● What is being asked:
Reproduce each line of the data below exactly as it appears.

[Data entries]

--

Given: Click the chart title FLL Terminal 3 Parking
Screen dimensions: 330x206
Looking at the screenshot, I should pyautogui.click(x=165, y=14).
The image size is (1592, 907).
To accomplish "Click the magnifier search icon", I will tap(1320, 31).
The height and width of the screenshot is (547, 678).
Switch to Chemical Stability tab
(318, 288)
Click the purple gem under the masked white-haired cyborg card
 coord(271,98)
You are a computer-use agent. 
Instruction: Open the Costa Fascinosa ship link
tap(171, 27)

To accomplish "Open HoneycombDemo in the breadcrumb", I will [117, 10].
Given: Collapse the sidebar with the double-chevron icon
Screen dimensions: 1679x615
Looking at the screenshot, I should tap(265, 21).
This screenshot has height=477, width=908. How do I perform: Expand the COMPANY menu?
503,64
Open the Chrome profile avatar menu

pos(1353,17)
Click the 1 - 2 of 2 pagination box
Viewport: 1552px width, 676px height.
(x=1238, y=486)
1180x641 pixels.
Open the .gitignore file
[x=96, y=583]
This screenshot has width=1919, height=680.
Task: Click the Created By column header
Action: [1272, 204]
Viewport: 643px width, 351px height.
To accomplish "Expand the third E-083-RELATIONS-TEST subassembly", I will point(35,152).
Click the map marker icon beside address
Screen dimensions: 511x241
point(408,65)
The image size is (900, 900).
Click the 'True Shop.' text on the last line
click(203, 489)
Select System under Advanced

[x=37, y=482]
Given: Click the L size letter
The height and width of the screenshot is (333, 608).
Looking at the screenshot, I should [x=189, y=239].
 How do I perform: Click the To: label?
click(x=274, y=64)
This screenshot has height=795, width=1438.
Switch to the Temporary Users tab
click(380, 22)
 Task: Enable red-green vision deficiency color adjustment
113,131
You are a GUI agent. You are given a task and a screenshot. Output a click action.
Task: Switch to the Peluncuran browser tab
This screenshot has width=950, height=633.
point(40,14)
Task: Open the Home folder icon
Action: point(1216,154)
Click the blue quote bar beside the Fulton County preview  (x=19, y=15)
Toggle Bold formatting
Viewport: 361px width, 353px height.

--

● Result of this exercise:
Given: Click the chart title FLL Terminal 3 Parking
Screen dimensions: 330x206
Looking at the screenshot, I should pyautogui.click(x=165, y=14).
The image size is (1592, 907).
To accomplish "Click the magnifier search icon", I will tap(1320, 31).
The height and width of the screenshot is (547, 678).
Switch to Chemical Stability tab
(318, 288)
Click the purple gem under the masked white-haired cyborg card
 coord(271,98)
You are a computer-use agent. 
Instruction: Open the Costa Fascinosa ship link
tap(171, 27)

To accomplish "Open HoneycombDemo in the breadcrumb", I will [117, 10].
Given: Collapse the sidebar with the double-chevron icon
Screen dimensions: 1679x615
Looking at the screenshot, I should tap(265, 21).
This screenshot has height=477, width=908. How do I perform: Expand the COMPANY menu?
503,64
Open the Chrome profile avatar menu

pos(1353,17)
Click the 1 - 2 of 2 pagination box
Viewport: 1552px width, 676px height.
(x=1238, y=486)
1180x641 pixels.
Open the .gitignore file
[x=96, y=583]
This screenshot has width=1919, height=680.
Task: Click the Created By column header
Action: [1272, 204]
Viewport: 643px width, 351px height.
To accomplish "Expand the third E-083-RELATIONS-TEST subassembly", I will point(35,152).
Click the map marker icon beside address
Screen dimensions: 511x241
point(408,65)
The image size is (900, 900).
Click the 'True Shop.' text on the last line
click(203, 489)
Select System under Advanced

[x=37, y=482]
Given: Click the L size letter
The height and width of the screenshot is (333, 608).
Looking at the screenshot, I should [x=189, y=239].
 How do I perform: Click the To: label?
click(x=274, y=64)
This screenshot has height=795, width=1438.
Switch to the Temporary Users tab
click(380, 22)
 Task: Enable red-green vision deficiency color adjustment
113,131
You are a GUI agent. You are given a task and a screenshot. Output a click action.
Task: Switch to the Peluncuran browser tab
This screenshot has width=950, height=633.
point(40,14)
Task: Open the Home folder icon
Action: point(1216,154)
Click the blue quote bar beside the Fulton County preview  (x=19, y=15)
Toggle Bold formatting
Viewport: 361px width, 353px height.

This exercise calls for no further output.